Inside the Federal Government's 'Star Chamber' What Price Freedom?
What Price Freedom?
Jun 22, 2004
Each and every weekday, 11 federal judges meet in secret in Washington and review FBI and Department of Homeland Security requests for warrants to spy on Americans. And, on average, the court approves seven warrants a day, according to records obtained under the Freedom of Information Act.
But while the numbers of warrants issued are obtainable (only after a long, bureaucratic battle with the Department of Justice), very little else is known about the Foreign Intelligence Surveillance Court, which meets in secure chambers at the Department of Justice Headquarters.
Some privacy groups refer to the court as a “Star Chamber,” a secret coven of judges who hold the future of Americans in their judicial hands. Although the court was created by the Foreign Intelligence Surveillance Act of 1978, it has become recent tool of the Bush Administration to wiretap, follow, investigate and harass Americans under the guise of the war against terrorism.
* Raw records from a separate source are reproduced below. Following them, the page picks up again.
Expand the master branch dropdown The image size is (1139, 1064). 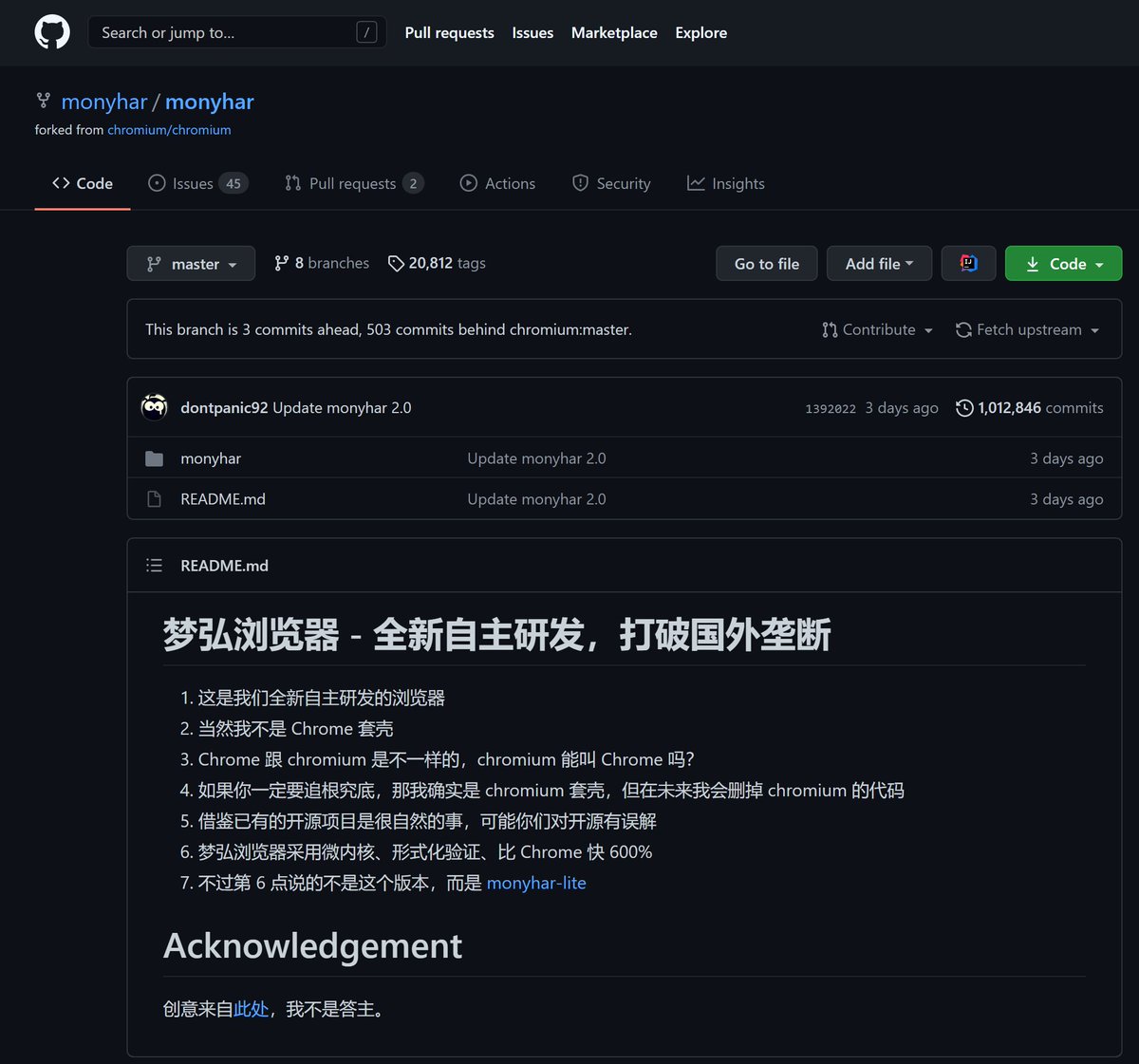click(x=191, y=264)
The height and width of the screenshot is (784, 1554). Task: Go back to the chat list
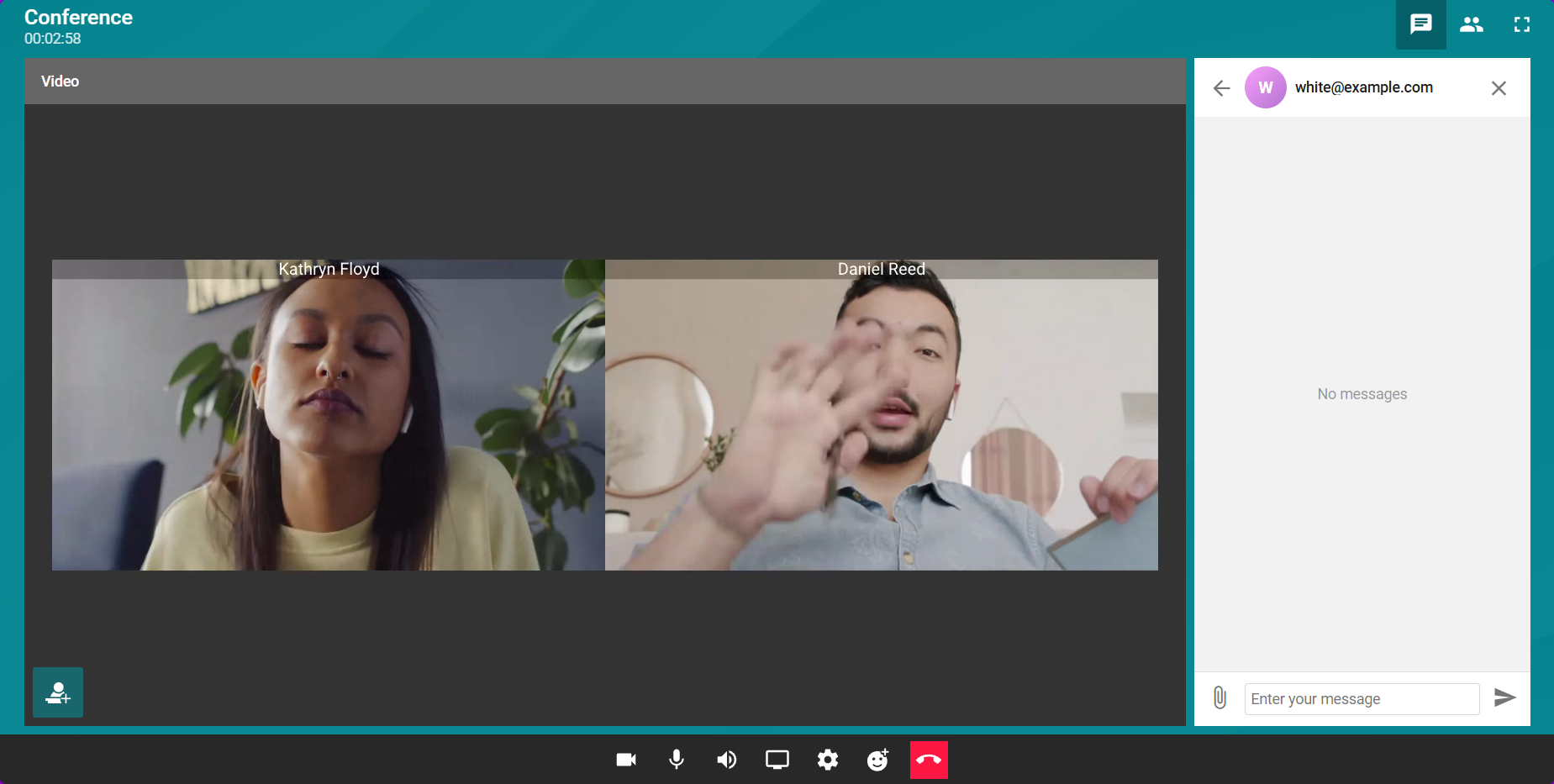1222,88
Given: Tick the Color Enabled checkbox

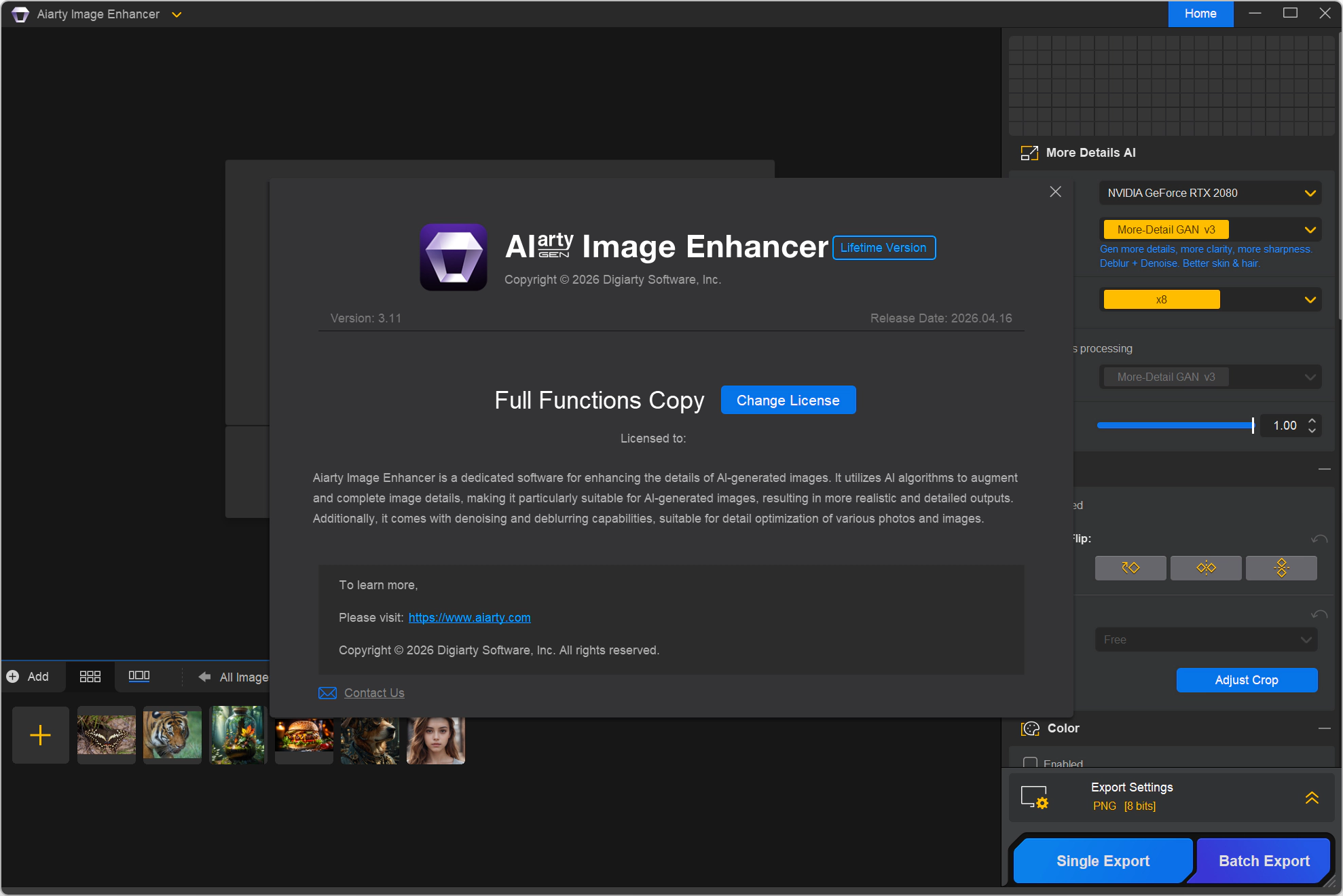Looking at the screenshot, I should [1030, 763].
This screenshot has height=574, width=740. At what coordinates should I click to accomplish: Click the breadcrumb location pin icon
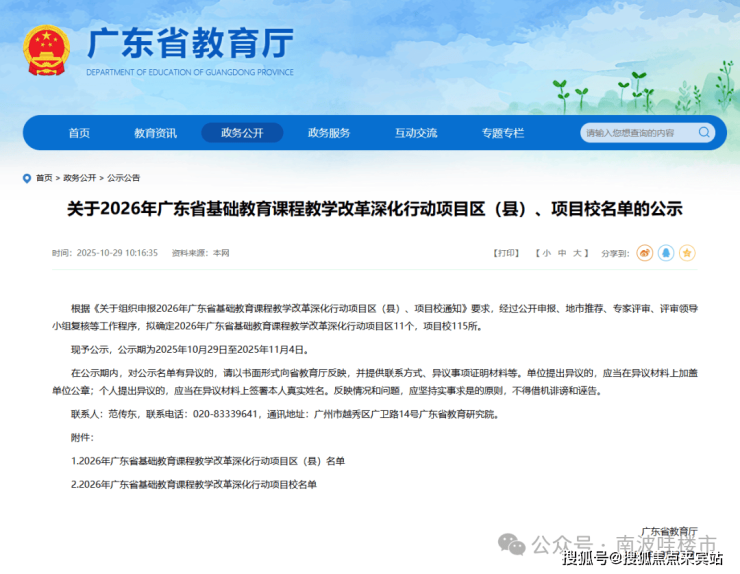pos(27,178)
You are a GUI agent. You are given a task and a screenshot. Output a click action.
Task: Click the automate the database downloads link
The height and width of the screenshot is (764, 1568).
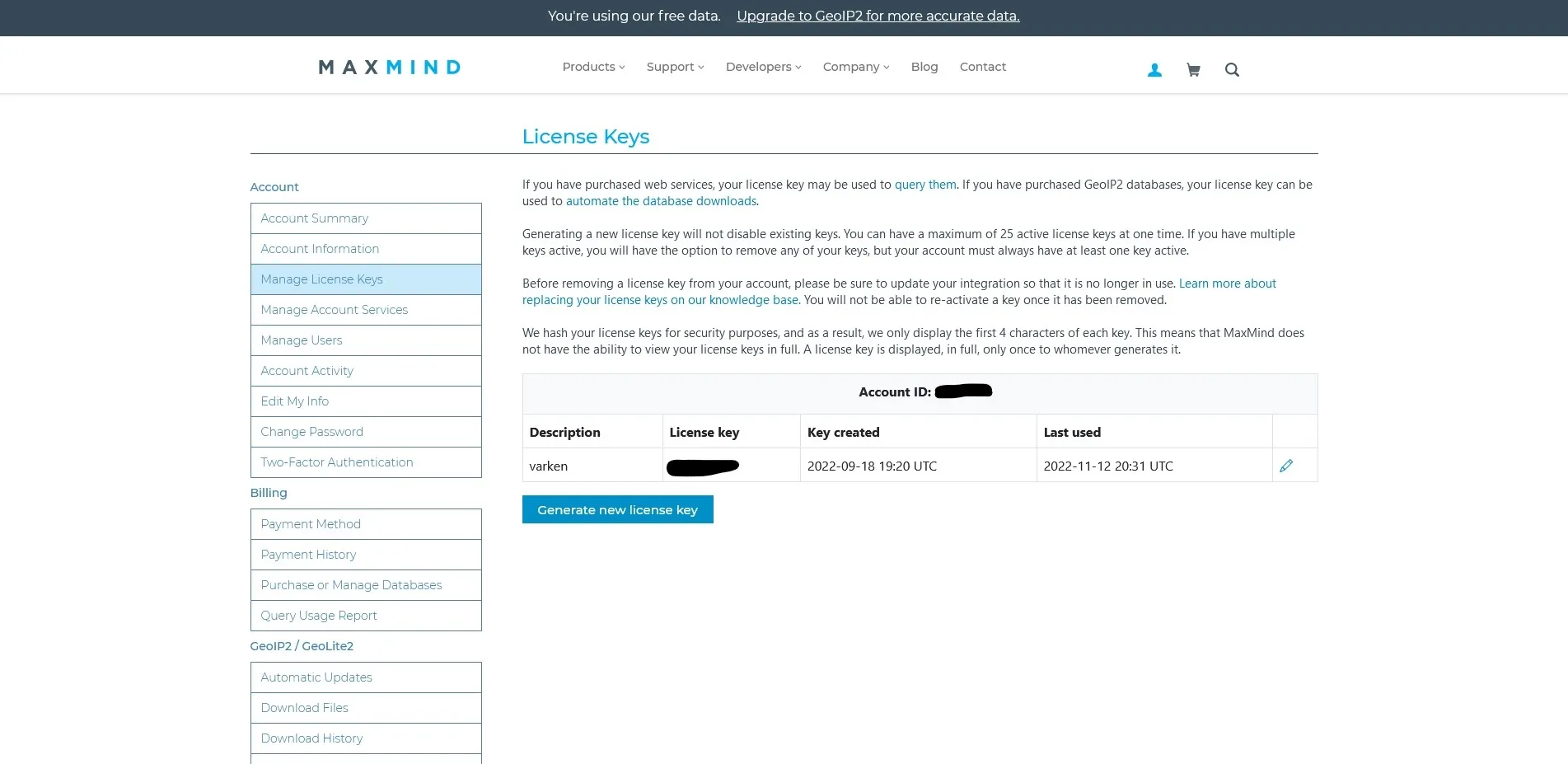coord(661,200)
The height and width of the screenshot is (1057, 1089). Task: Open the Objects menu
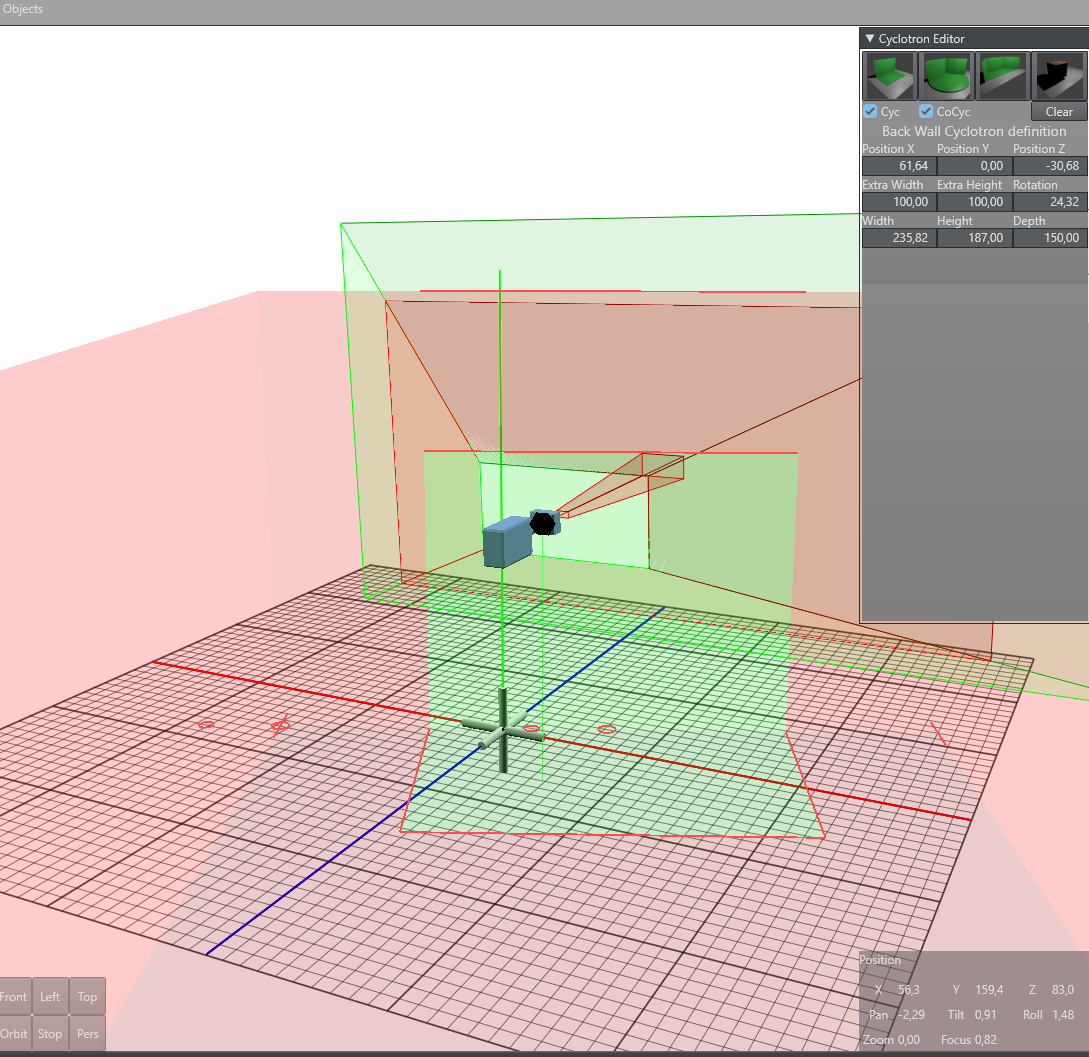[x=22, y=9]
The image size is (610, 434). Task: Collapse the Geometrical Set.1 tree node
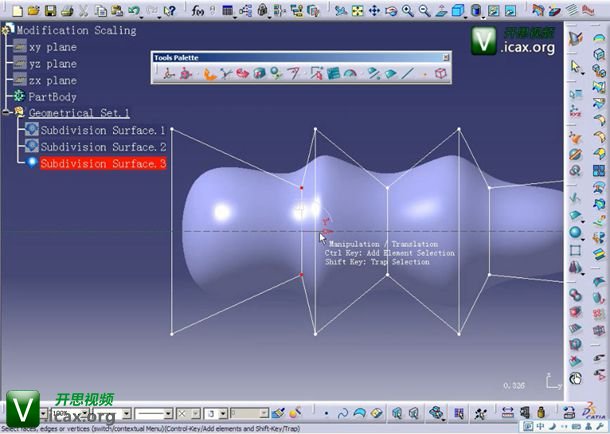tap(7, 113)
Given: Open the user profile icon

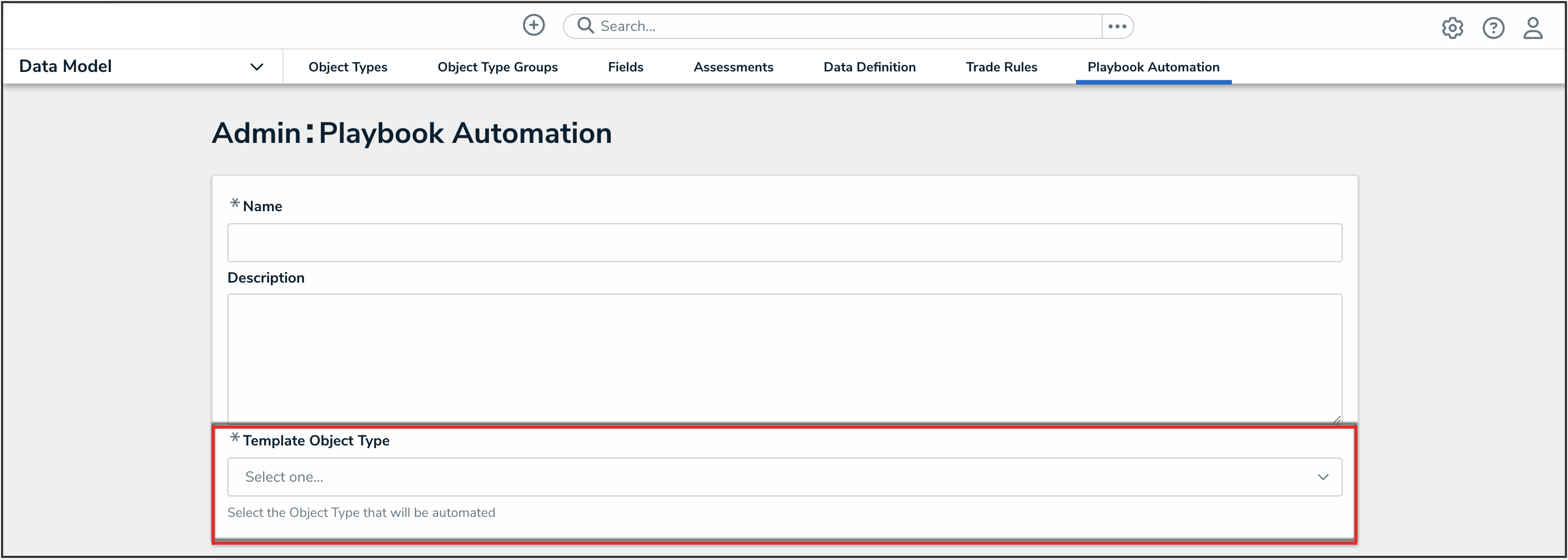Looking at the screenshot, I should 1533,28.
And the law allows the court to conduct its business in secret, with no oversight from any federal agency or legislative body, including the U.S. Congress.
“This secrecy is unnecessary and allows problems in applying the law to fester,” three U.S. Senators – one Democrat and two Republicans – told the chairman of the Senate Intelligence Committee in a letter last year.
The three – Sen. Patrick Leahy of Vermont, Arlen Specter of Pennsylvania and Charles Grassley of Iowa – say their own investigations have found widespread inaccuracies in warrant applications, breaking of the law by top government attorneys and outright sloppiness in executing the warrants.
“Without oversight and public scrutiny, there is no compelling reason for the court or the Department of Justice to follow the rule of law,” the letter said.
Errors in warrant applications have quadrupled since 2000, the senators found, and one FBI agent made so many repeated mistakes he was barred from ever appearing before the justices again.
Yet even with the mistakes, applications for warrants are routinely rubber-stamped by the court. Records obtained through FOIA show that of 3,887 applications for warrants submitted to the court from 2001-2003, only four were rejected (all in 2003). Before those four rejections in 2003, no application before the court had been rejected among the 12,612 processed between 1979 and 2000.
Before the 2001 terrorist attacks, the court reviewed between 500 and 700 applications per year. Since the attacks, the applications have more than doubled, with a record 1,724 applications submitted in 2003.
Legislation pending in both houses of Congress would grant the Department of Justice and the secret court even more leeway in approving wiretaps and surveillance. The Bush Administration wants the law expanded without any oversight by Congress but an increasing number of Representatives and Senators say they want to know more about the court’s activities.
Last year, the American Bar Association also urged more Congressional oversight, saying it is impossible to determine if the court is following the law or abusing it.
Specter says the record shows widespread abuse.
He and his fellow Senators say the FBI secretly videotaped a meeting even though the court didn’t authorize video, continued to intercept an American’s email even after the warrant expired and continued to tap a wireless phone that no longer belonged to the target and was, in fact, used by an innocent American not connected to the investigation.
They also found the supervisory special agent assigned to terrorism at FBI headquarters admitted under oath that he didn’t know the legal standard for obtaining a warrant from the secret court even though he was the one who approved the applications for the warrants.
In a closed hearing before the Senate Intelligence Committee, a top FBI attorney admitted he also did not know the legal standard to obtain a wiretap under the Foreign Intelligence Surveillance Act but still advised agents on how to prepare the warrant applications.
“Amazing,” Specter says. “Absolutely amazing.”
Specter and Grassley are not the only Republicans questioning the secrecy and abuse of legal power by the Bush Administration. Powerful Indiana Senator Richard Lugar and Virginia’s John Warner have begun to question the actions of the Justice Department under Attorney General John Ashcroft.
“We need answers,” Lugar said recently. “We’re not getting answers. That’s unacceptable.”